▶ **Task statement**
Output the records exactly, every one of them.

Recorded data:
* * * *
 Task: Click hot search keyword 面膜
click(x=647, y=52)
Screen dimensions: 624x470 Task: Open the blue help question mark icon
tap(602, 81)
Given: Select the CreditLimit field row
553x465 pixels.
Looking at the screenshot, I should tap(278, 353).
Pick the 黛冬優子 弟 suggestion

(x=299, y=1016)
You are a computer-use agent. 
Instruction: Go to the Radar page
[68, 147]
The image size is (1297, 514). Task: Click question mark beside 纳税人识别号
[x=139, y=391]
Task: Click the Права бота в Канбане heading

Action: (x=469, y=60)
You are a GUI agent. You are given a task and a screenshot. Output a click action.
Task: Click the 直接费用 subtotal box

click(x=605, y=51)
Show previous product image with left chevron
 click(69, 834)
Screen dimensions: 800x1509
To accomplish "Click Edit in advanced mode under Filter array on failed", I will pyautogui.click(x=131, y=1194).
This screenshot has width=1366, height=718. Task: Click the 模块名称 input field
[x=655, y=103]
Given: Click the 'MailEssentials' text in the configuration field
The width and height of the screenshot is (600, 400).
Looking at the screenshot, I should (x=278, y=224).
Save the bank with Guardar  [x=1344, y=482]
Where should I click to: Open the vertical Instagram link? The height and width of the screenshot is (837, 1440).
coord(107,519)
* * * *
▶ **Completed exercise**
 Task: Click hot search keyword 面膜
click(x=647, y=52)
Screen dimensions: 624x470 Task: Open the blue help question mark icon
tap(602, 81)
Given: Select the CreditLimit field row
553x465 pixels.
Looking at the screenshot, I should tap(278, 353).
Pick the 黛冬優子 弟 suggestion

(x=299, y=1016)
You are a computer-use agent. 
Instruction: Go to the Radar page
[68, 147]
The image size is (1297, 514). Task: Click question mark beside 纳税人识别号
[x=139, y=391]
Task: Click the Права бота в Канбане heading

Action: (x=469, y=60)
You are a GUI agent. You are given a task and a screenshot. Output a click action.
Task: Click the 直接费用 subtotal box

click(x=605, y=51)
Show previous product image with left chevron
 click(69, 834)
Screen dimensions: 800x1509
To accomplish "Click Edit in advanced mode under Filter array on failed", I will pyautogui.click(x=131, y=1194).
This screenshot has width=1366, height=718. Task: Click the 模块名称 input field
[x=655, y=103]
Given: Click the 'MailEssentials' text in the configuration field
The width and height of the screenshot is (600, 400).
Looking at the screenshot, I should (x=278, y=224).
Save the bank with Guardar  [x=1344, y=482]
Where should I click to: Open the vertical Instagram link? The height and width of the screenshot is (837, 1440).
coord(107,519)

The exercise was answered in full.